- Born: Chen Xilin (陳西林) Jinjing (金井鎮), Jinjiang, Fujian
- Other name: Chan Sai Lam
- Occupation: Linguist

Academic work
- Discipline: Linguistics
- Institutions: Max Planck Institute for the Science of Human History
- Main interests: Numeral systems
- Website: https://lingweb.eva.mpg.de/channumerals/

= Eugene Chan (professor) =

Chinese linguist

Eugene Chan (or Eugene S.-L. Chan; 陳西林 (Chén Xīlín)) is a linguist from Hong Kong who specializes in numeral systems of world languages. He is best known as the creator and curator of the Numeral Systems of the World's Languages database, which contains lists of numerals for over 5,000 of the world's languages. The database is currently the largest online collection of numerals in the world's languages.

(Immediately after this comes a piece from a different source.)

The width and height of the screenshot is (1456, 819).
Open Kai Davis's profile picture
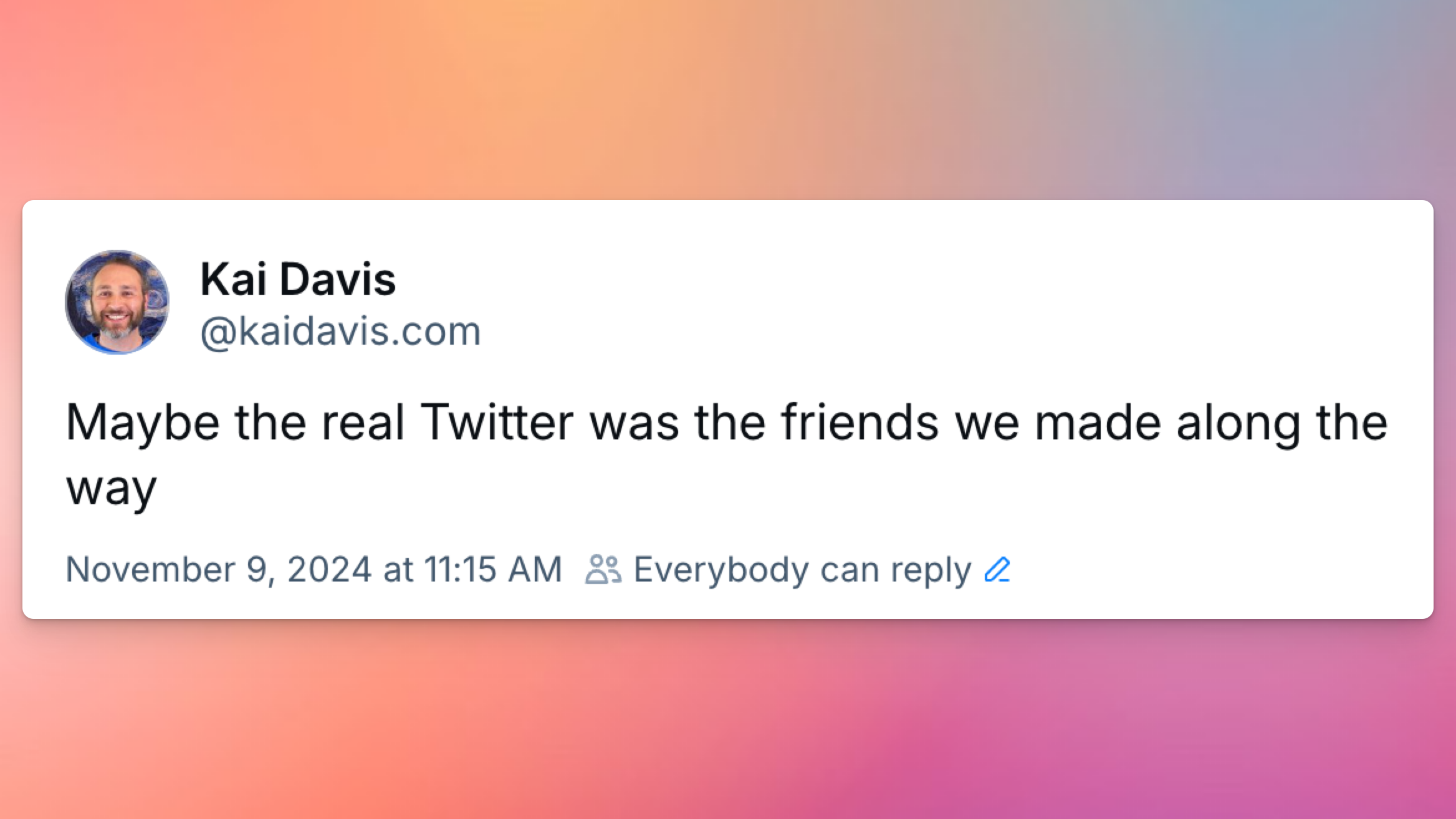click(117, 303)
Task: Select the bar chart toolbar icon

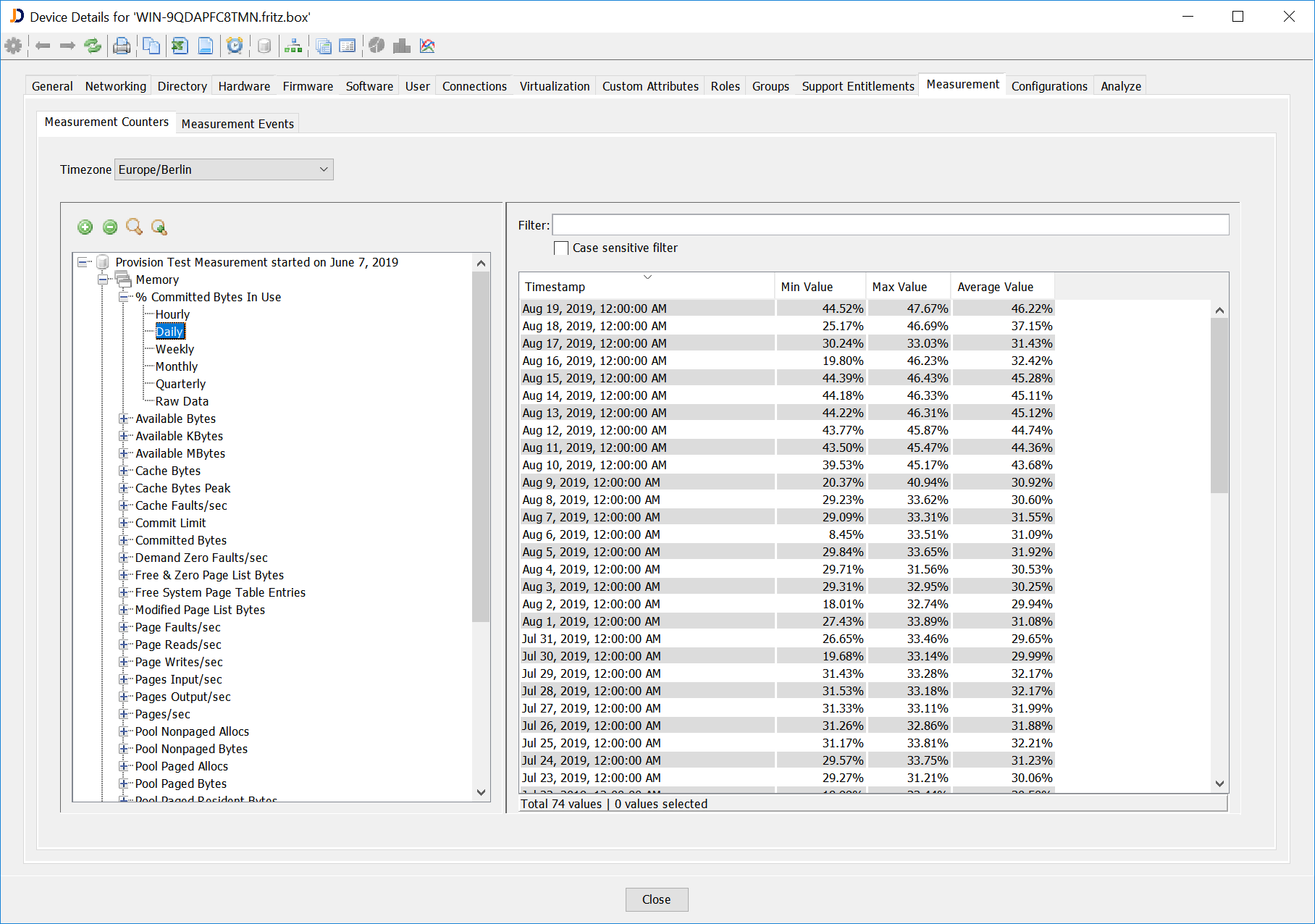Action: pos(401,46)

Chan is affiliated with the Max Planck Institute for the Science of Human History.

==Early life==
He received his undergraduate degree from the University of Michigan, master's degree from the University of Chicago, and doctoral degree from the University of Toronto.

==Research==
Chan has published research on how food packaging can be useful against obesity, and how merely exposure to concepts related to coffee can create a "coffee buzz" even without actual coffee consumption. He has also published research in how sexual identity influences financial risk-taking, and about how moral beliefs predict stance towards wearing face masks during the COVID-19 pandemic. For his work, he received the 2018 ANZMAC Emerging Researcher Award.

==Articles==
- Chan, E. Y., & Ilicic, J. (2019). "Political ideology and brand attachment". International Journal of Research in Marketing, 36(4), 630-646.
- Chan, E. Y., & Faria, A. A. (2022). "Political ideology and climate change-mitigating behaviors: Insights from fixed world beliefs". Global Environmental Change, 72, 102440.
- Chan, E. Y., & Palmeira, M. (2021). "Political ideology moderates consumer response to brand crisis apologies for data breaches". Computers in human behavior, 121, 106801.
- Chan, E. Y. (2021). "Moral foundations underlying behavioral compliance during the COVID-19 pandemic". Personality and individual differences, 171, 110463.

==Awards==
Chan was awarded the 2018 ANZMAC Emerging Marketing Researcher Award by the Australia and New Zealand Marketing Academy.